▶ [Data for the task]
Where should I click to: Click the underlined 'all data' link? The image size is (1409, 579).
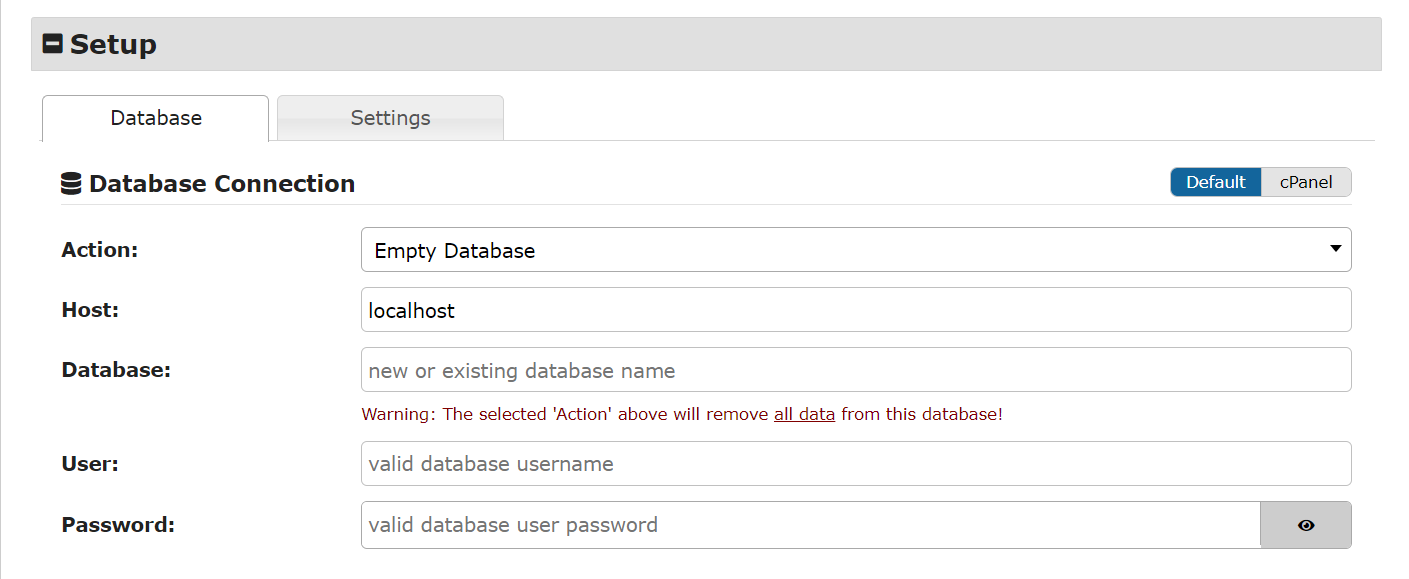[x=804, y=413]
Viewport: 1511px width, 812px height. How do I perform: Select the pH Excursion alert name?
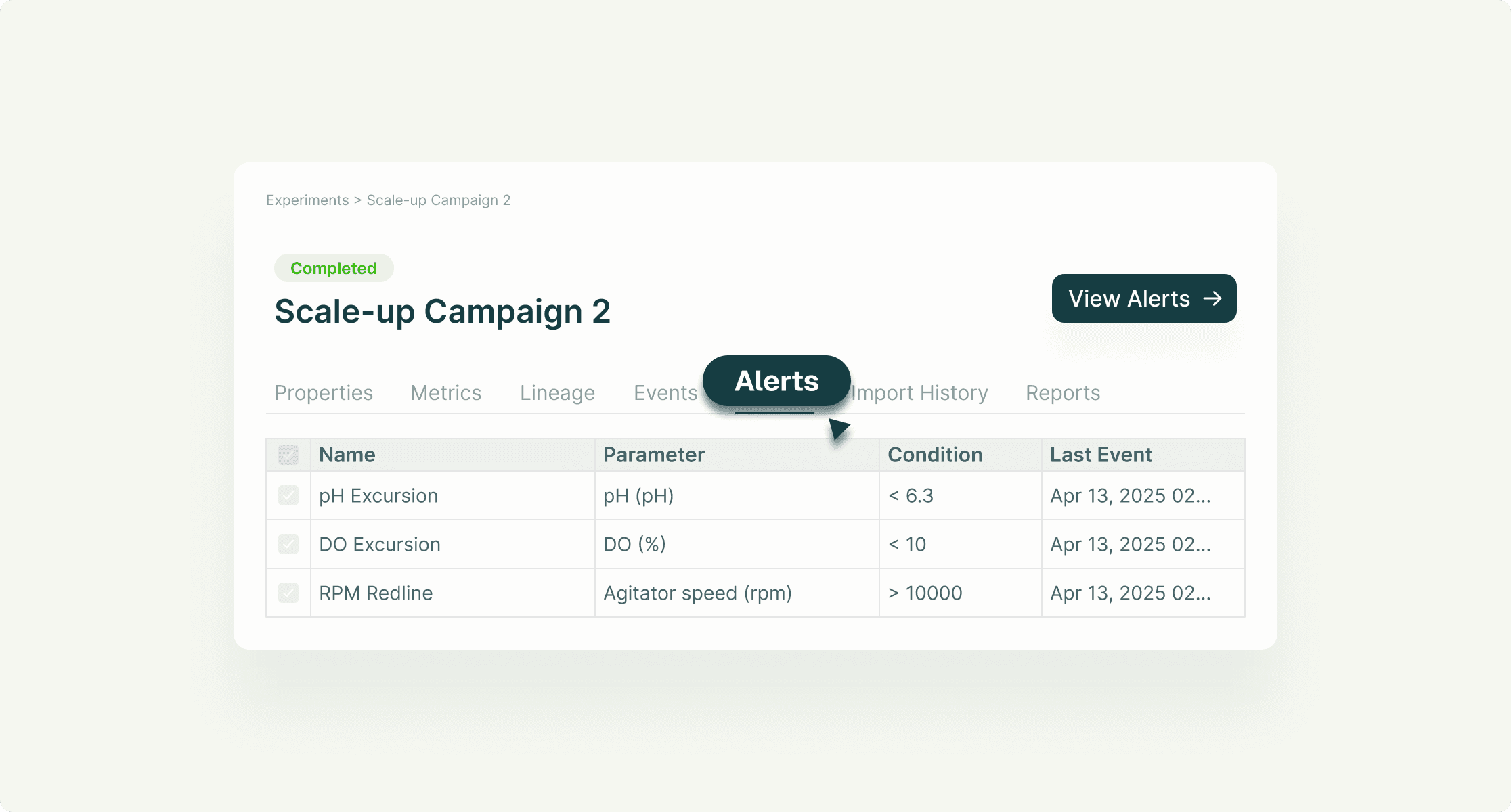coord(378,495)
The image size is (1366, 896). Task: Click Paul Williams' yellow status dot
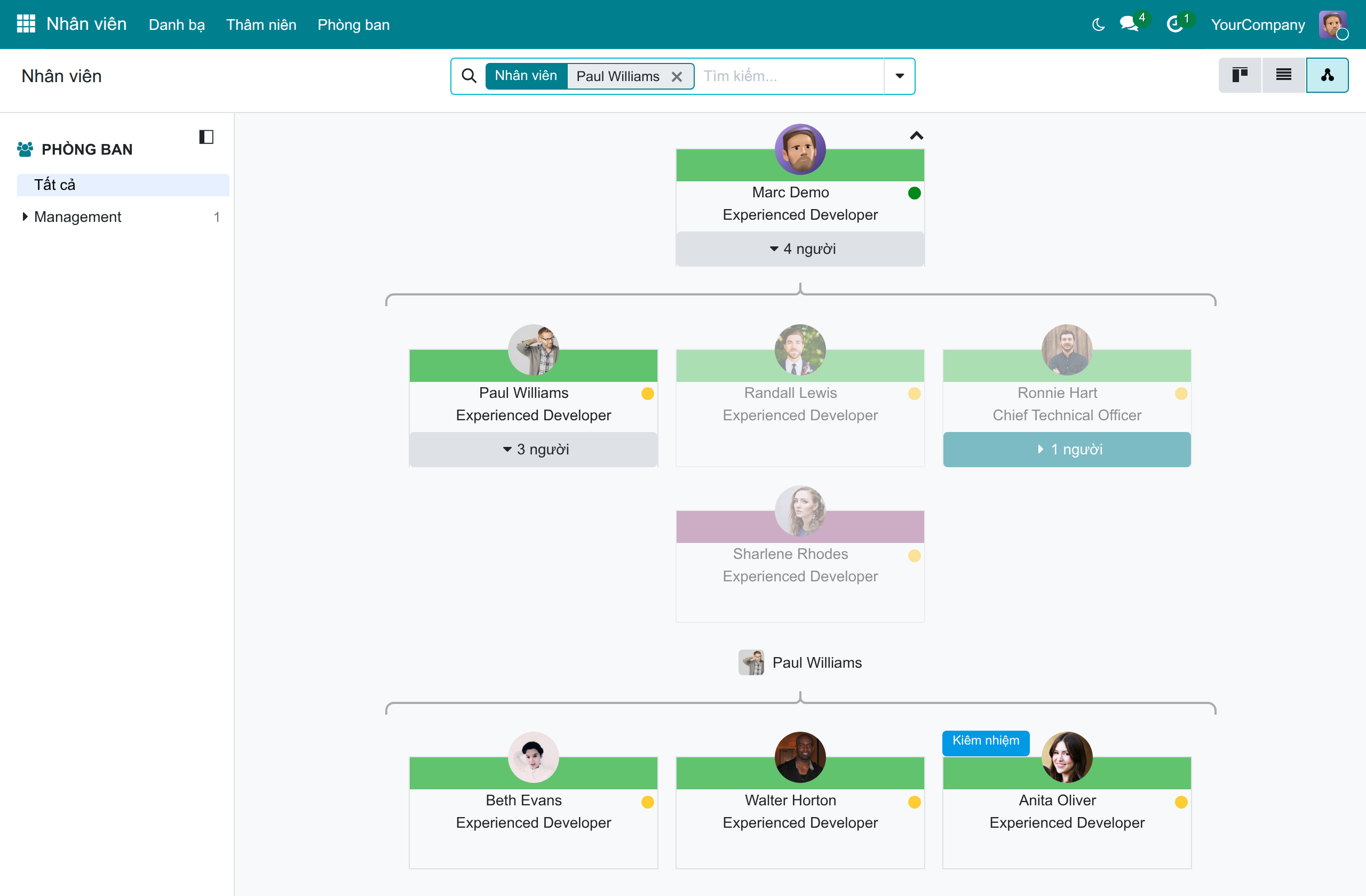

▶ [Your instructions]
Give back all of the material exactly, though without the images it contains.

▶ [Task solution]
Where should I click to: Click the underlined 'all data' link? The image size is (1409, 579).
[x=804, y=413]
Viewport: 1511px width, 812px height. How do I perform: Select the pH Excursion alert name?
coord(378,495)
The image size is (1366, 896). Task: Click Paul Williams' yellow status dot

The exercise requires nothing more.